* **What to produce**:
Would you return the material below exactly, with no line left out?

'''

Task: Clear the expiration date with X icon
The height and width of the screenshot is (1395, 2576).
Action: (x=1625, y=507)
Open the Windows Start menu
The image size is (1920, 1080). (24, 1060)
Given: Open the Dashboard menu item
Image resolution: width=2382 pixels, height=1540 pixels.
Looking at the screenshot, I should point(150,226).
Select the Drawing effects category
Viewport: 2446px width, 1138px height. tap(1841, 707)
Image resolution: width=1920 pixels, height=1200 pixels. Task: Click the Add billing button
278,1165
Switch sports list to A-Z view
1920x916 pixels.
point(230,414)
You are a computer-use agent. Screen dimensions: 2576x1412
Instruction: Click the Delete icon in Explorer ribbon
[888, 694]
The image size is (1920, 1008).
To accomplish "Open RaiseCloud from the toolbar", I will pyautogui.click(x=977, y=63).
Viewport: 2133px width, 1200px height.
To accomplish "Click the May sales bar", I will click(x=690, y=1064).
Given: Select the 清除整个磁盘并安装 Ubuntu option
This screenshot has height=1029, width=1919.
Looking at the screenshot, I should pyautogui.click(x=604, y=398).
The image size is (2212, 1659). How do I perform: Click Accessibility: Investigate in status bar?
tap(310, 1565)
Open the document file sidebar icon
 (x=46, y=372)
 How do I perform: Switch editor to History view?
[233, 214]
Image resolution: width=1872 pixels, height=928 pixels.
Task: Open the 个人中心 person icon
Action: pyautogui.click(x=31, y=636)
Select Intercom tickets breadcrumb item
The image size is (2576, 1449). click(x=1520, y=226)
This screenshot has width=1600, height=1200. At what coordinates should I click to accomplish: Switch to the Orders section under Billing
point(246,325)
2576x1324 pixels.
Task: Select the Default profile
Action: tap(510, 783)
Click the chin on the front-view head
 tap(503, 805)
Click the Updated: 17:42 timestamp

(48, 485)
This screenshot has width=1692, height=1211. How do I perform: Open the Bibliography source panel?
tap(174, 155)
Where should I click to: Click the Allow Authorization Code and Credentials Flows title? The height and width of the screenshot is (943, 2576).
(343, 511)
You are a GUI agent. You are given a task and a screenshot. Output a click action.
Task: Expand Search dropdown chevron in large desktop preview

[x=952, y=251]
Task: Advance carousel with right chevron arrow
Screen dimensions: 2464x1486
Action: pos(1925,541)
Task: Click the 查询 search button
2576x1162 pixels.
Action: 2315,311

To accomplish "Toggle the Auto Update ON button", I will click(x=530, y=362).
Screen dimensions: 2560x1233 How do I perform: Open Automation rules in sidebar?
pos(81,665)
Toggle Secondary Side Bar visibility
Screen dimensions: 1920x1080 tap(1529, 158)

'''

* **Result for this exercise**:
Task: Clear the expiration date with X icon
The height and width of the screenshot is (1395, 2576).
Action: (x=1625, y=507)
Open the Windows Start menu
The image size is (1920, 1080). (24, 1060)
Given: Open the Dashboard menu item
Image resolution: width=2382 pixels, height=1540 pixels.
Looking at the screenshot, I should point(150,226).
Select the Drawing effects category
Viewport: 2446px width, 1138px height. tap(1841, 707)
Image resolution: width=1920 pixels, height=1200 pixels. Task: Click the Add billing button
278,1165
Switch sports list to A-Z view
1920x916 pixels.
point(230,414)
You are a computer-use agent. Screen dimensions: 2576x1412
Instruction: Click the Delete icon in Explorer ribbon
[888, 694]
The image size is (1920, 1008).
To accomplish "Open RaiseCloud from the toolbar", I will pyautogui.click(x=977, y=63).
Viewport: 2133px width, 1200px height.
To accomplish "Click the May sales bar", I will click(x=690, y=1064).
Given: Select the 清除整个磁盘并安装 Ubuntu option
This screenshot has height=1029, width=1919.
Looking at the screenshot, I should pyautogui.click(x=604, y=398).
The image size is (2212, 1659). How do I perform: Click Accessibility: Investigate in status bar?
tap(310, 1565)
Open the document file sidebar icon
 (x=46, y=372)
 How do I perform: Switch editor to History view?
[233, 214]
Image resolution: width=1872 pixels, height=928 pixels.
Task: Open the 个人中心 person icon
Action: pyautogui.click(x=31, y=636)
Select Intercom tickets breadcrumb item
The image size is (2576, 1449). click(x=1520, y=226)
This screenshot has width=1600, height=1200. At what coordinates should I click to accomplish: Switch to the Orders section under Billing
point(246,325)
2576x1324 pixels.
Task: Select the Default profile
Action: tap(510, 783)
Click the chin on the front-view head
 tap(503, 805)
Click the Updated: 17:42 timestamp

(48, 485)
This screenshot has width=1692, height=1211. How do I perform: Open the Bibliography source panel?
tap(174, 155)
Where should I click to: Click the Allow Authorization Code and Credentials Flows title? The height and width of the screenshot is (943, 2576).
(343, 511)
You are a GUI agent. You are given a task and a screenshot. Output a click action.
Task: Expand Search dropdown chevron in large desktop preview

[x=952, y=251]
Task: Advance carousel with right chevron arrow
Screen dimensions: 2464x1486
Action: pos(1925,541)
Task: Click the 查询 search button
2576x1162 pixels.
Action: 2315,311

To accomplish "Toggle the Auto Update ON button", I will click(x=530, y=362).
Screen dimensions: 2560x1233 How do I perform: Open Automation rules in sidebar?
pos(81,665)
Toggle Secondary Side Bar visibility
Screen dimensions: 1920x1080 tap(1529, 158)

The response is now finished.